> _What is needed_:
Copy out the entries below exactly as they stand, but only from the line containing "смачне (95, 2156)" through the line containing "[Якісний ремонт бутіку".

> _Information given_:

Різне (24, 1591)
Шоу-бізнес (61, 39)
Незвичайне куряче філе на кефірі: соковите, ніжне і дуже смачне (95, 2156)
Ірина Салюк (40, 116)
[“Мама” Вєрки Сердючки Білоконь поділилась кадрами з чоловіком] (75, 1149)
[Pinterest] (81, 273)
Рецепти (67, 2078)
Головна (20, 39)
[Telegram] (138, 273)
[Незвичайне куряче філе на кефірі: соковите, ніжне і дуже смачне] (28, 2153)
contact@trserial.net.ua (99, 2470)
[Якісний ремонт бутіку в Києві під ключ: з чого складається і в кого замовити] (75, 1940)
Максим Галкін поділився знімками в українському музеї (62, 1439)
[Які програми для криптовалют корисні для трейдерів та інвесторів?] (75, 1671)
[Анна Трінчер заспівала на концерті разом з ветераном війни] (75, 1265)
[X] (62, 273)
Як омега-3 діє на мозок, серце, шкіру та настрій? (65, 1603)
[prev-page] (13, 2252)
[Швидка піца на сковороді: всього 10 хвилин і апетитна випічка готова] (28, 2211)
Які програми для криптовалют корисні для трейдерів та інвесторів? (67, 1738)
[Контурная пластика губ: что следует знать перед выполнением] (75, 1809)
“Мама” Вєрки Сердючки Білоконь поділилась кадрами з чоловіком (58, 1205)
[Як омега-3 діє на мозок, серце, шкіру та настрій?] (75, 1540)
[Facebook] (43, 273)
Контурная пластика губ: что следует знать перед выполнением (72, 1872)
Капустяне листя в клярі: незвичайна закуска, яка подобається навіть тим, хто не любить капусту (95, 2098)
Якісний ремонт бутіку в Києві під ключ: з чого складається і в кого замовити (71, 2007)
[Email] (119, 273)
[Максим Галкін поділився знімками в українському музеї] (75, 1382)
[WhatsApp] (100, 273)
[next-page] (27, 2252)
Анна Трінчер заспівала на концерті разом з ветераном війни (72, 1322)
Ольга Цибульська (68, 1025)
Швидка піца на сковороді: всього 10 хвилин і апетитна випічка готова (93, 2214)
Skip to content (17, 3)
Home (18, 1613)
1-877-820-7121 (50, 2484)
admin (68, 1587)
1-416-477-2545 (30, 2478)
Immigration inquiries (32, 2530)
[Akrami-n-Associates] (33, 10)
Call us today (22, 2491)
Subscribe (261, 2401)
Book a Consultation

> _Reply to the exercise_:
Незвичайне куряче філе на кефірі: соковите, ніжне і дуже смачне (95, 2156)
Ірина Салюк (40, 116)
[“Мама” Вєрки Сердючки Білоконь поділилась кадрами з чоловіком] (75, 1149)
[Pinterest] (81, 273)
Рецепти (67, 2078)
Головна (20, 39)
[Telegram] (138, 273)
[Незвичайне куряче філе на кефірі: соковите, ніжне і дуже смачне] (28, 2153)
contact@trserial.net.ua (99, 2470)
[Якісний ремонт бутіку в Києві під ключ: з чого складається і в кого замовити] (75, 1940)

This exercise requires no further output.